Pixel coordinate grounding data
- Opening Delimiter -

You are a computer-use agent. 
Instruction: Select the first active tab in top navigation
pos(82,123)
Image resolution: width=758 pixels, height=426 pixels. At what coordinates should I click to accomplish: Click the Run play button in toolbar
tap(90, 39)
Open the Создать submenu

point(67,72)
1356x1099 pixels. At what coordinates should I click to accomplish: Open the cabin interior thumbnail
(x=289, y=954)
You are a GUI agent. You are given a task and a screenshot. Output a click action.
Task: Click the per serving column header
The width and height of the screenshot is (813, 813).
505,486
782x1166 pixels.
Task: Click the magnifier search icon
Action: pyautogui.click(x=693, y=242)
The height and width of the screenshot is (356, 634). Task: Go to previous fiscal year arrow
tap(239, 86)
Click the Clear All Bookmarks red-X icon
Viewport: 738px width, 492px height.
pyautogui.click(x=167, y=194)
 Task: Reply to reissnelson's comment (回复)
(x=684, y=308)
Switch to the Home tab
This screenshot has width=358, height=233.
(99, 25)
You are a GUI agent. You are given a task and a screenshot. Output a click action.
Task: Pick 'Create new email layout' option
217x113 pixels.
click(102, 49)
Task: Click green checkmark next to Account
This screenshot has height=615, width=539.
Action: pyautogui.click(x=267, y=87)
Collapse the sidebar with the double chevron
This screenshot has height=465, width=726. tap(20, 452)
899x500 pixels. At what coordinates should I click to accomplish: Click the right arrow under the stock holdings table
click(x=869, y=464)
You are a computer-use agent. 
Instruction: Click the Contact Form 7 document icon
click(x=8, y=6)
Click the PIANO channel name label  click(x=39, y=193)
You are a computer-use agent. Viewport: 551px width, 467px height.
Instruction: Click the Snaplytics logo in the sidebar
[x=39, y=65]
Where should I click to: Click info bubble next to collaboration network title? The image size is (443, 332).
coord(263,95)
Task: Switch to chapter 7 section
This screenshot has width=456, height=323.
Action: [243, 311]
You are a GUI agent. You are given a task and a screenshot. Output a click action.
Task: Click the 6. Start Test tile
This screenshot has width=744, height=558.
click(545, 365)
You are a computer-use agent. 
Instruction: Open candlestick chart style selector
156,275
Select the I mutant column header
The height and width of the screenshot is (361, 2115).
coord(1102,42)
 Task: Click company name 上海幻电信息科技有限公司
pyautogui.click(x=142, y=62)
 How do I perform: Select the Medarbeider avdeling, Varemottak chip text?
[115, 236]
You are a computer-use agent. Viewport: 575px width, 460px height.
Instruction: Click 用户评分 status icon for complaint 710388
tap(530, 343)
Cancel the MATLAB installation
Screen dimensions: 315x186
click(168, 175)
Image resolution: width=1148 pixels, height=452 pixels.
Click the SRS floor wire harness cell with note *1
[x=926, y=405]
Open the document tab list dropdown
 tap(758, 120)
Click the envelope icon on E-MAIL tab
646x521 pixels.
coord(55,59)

- Closing Delimiter -

Aim of the task
With nothing omitted, set down all of the records again.

Response area
You are a computer-use agent. 
Instruction: Select the first active tab in top navigation
pos(82,123)
Image resolution: width=758 pixels, height=426 pixels. At what coordinates should I click to accomplish: Click the Run play button in toolbar
tap(90, 39)
Open the Создать submenu

point(67,72)
1356x1099 pixels. At what coordinates should I click to accomplish: Open the cabin interior thumbnail
(x=289, y=954)
You are a GUI agent. You are given a task and a screenshot. Output a click action.
Task: Click the per serving column header
The width and height of the screenshot is (813, 813).
505,486
782x1166 pixels.
Task: Click the magnifier search icon
Action: pyautogui.click(x=693, y=242)
The height and width of the screenshot is (356, 634). Task: Go to previous fiscal year arrow
tap(239, 86)
Click the Clear All Bookmarks red-X icon
Viewport: 738px width, 492px height.
pyautogui.click(x=167, y=194)
 Task: Reply to reissnelson's comment (回复)
(x=684, y=308)
Switch to the Home tab
This screenshot has width=358, height=233.
(99, 25)
You are a GUI agent. You are given a task and a screenshot. Output a click action.
Task: Pick 'Create new email layout' option
217x113 pixels.
click(102, 49)
Task: Click green checkmark next to Account
This screenshot has height=615, width=539.
Action: pyautogui.click(x=267, y=87)
Collapse the sidebar with the double chevron
This screenshot has height=465, width=726. tap(20, 452)
899x500 pixels. At what coordinates should I click to accomplish: Click the right arrow under the stock holdings table
click(x=869, y=464)
You are a computer-use agent. 
Instruction: Click the Contact Form 7 document icon
click(x=8, y=6)
Click the PIANO channel name label  click(x=39, y=193)
You are a computer-use agent. Viewport: 551px width, 467px height.
Instruction: Click the Snaplytics logo in the sidebar
[x=39, y=65]
Where should I click to: Click info bubble next to collaboration network title? The image size is (443, 332).
coord(263,95)
Task: Switch to chapter 7 section
This screenshot has width=456, height=323.
Action: [243, 311]
You are a GUI agent. You are given a task and a screenshot. Output a click action.
Task: Click the 6. Start Test tile
This screenshot has width=744, height=558.
click(545, 365)
You are a computer-use agent. 
Instruction: Open candlestick chart style selector
156,275
Select the I mutant column header
The height and width of the screenshot is (361, 2115).
coord(1102,42)
 Task: Click company name 上海幻电信息科技有限公司
pyautogui.click(x=142, y=62)
 How do I perform: Select the Medarbeider avdeling, Varemottak chip text?
[115, 236]
You are a computer-use agent. Viewport: 575px width, 460px height.
Instruction: Click 用户评分 status icon for complaint 710388
tap(530, 343)
Cancel the MATLAB installation
Screen dimensions: 315x186
click(168, 175)
Image resolution: width=1148 pixels, height=452 pixels.
Click the SRS floor wire harness cell with note *1
[x=926, y=405]
Open the document tab list dropdown
 tap(758, 120)
Click the envelope icon on E-MAIL tab
646x521 pixels.
coord(55,59)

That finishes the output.